*What you have to do*: Reproduce everything from "More evidence of" down to "into Clinton’s emails." in the commentary on the Trump campaign below, replacing "Wikileaks" with "WikiLeaks" throughout.

*Quoted passage*:
•••••
Jared Kushner was responsible for the Trump campaign data mining operation that pinpointed districts needing to be turned. And it was Robert Mercer, the billionaire who is Trump’s principal donor (and who chose many of his cabinet members and aides, including Michael Flynn), whose data operation, Cambridge Analytica, was used (Steve Bannon was VP) – that’s how the Russian hacking and fake-news operation may well have been “weaponized.” The purpose of the data-mining operation, as noted in Bloomberg BusinessWeek’s report, was to suppress voting by key pro-Clinton demographics: women, blacks and liberals. (See also: “Did Russians Target Democratic Voters, with Kushner’s Help?” Newsweek).

But I believe the key was Michael Flynn, who Trump was forced to remove as National Security Adviser, who had the contacts, knowledge, and motive as the former Director of Defense Intelligence Agency from which he was fired by Obama, plus had financial ties to Russia and Turkey which he failed to disclose or get authorization for, a criminal act, to marshal the Russian hacking campaign. That’s why Trump went to such lengths to try to get Comey to stop investigating Flynn.

More evidence of collusion? Paul Manafort, who Trump was forced to fire as his campaign manager, a decade ago had secretly worked for a Russian oligarch to advance the interests of Putin and proposed an ambitious political strategy to undermine anti-Russian opposition across former Soviet republics, according to The Associated Press, expertise and contacts he could have adapted to the Trump campaign. Roger Stone, whose dirty-tricks experience dates from the Nixon campaign and boasted of ties to Wikileaks, “predicted” when Clinton Campaign Chairman John Podesta’s emails would be released by Wikileaks; Nigel LeFarge, the British Brexit vote guy who became Trump’s ally, met with Wikileaks’ Julian Assange in London pretty much just as Trump, on the campaign trail, was delighting in the latest Wikileaks anti-Clinton leak and cheerleading Russia to hack into Clinton’s emails.
•••••
*Data provided*:

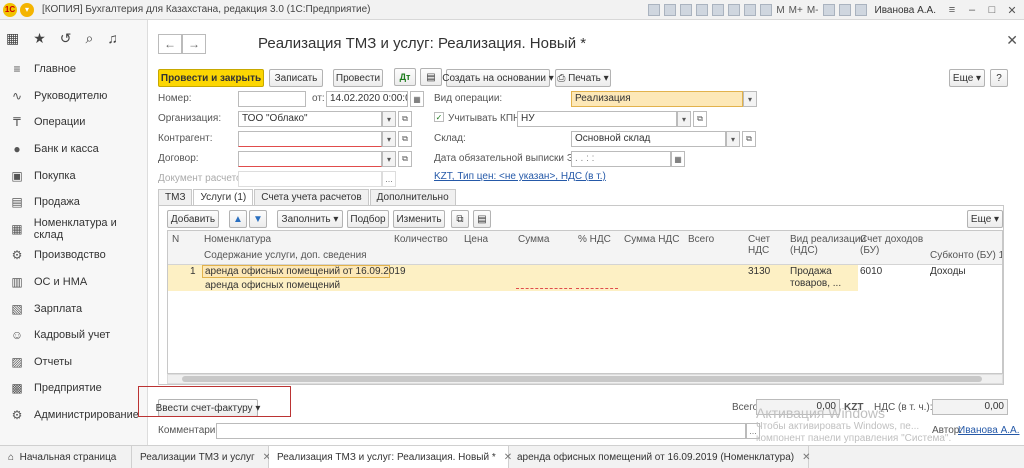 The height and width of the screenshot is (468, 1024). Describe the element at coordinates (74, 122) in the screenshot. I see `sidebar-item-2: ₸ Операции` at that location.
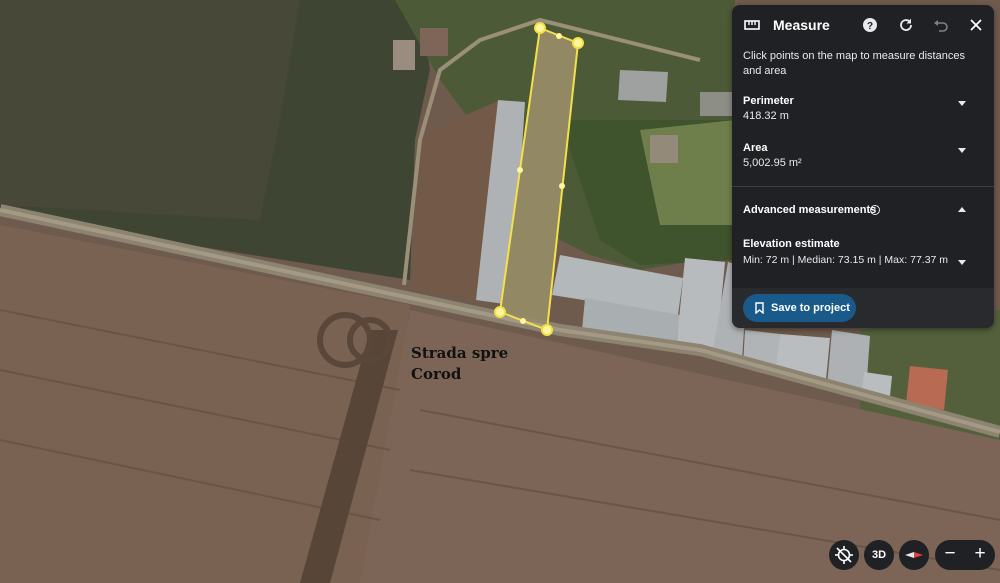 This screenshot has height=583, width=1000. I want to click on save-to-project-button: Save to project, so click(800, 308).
•••••
*Written answer*:
More evidence of collusion? Paul Manafort, who Trump was forced to fire as his campaign manager, a decade ago had secretly worked for a Russian oligarch to advance the interests of Putin and proposed an ambitious political strategy to undermine anti-Russian opposition across former Soviet republics, according to The Associated Press, expertise and contacts he could have adapted to the Trump campaign. Roger Stone, whose dirty-tricks experience dates from the Nixon campaign and boasted of ties to WikiLeaks, “predicted” when Clinton Campaign Chairman John Podesta’s emails would be released by WikiLeaks; Nigel LeFarge, the British Brexit vote guy who became Trump’s ally, met with WikiLeaks’ Julian Assange in London pretty much just as Trump, on the campaign trail, was delighting in the latest WikiLeaks anti-Clinton leak and cheerleading Russia to hack into Clinton’s emails.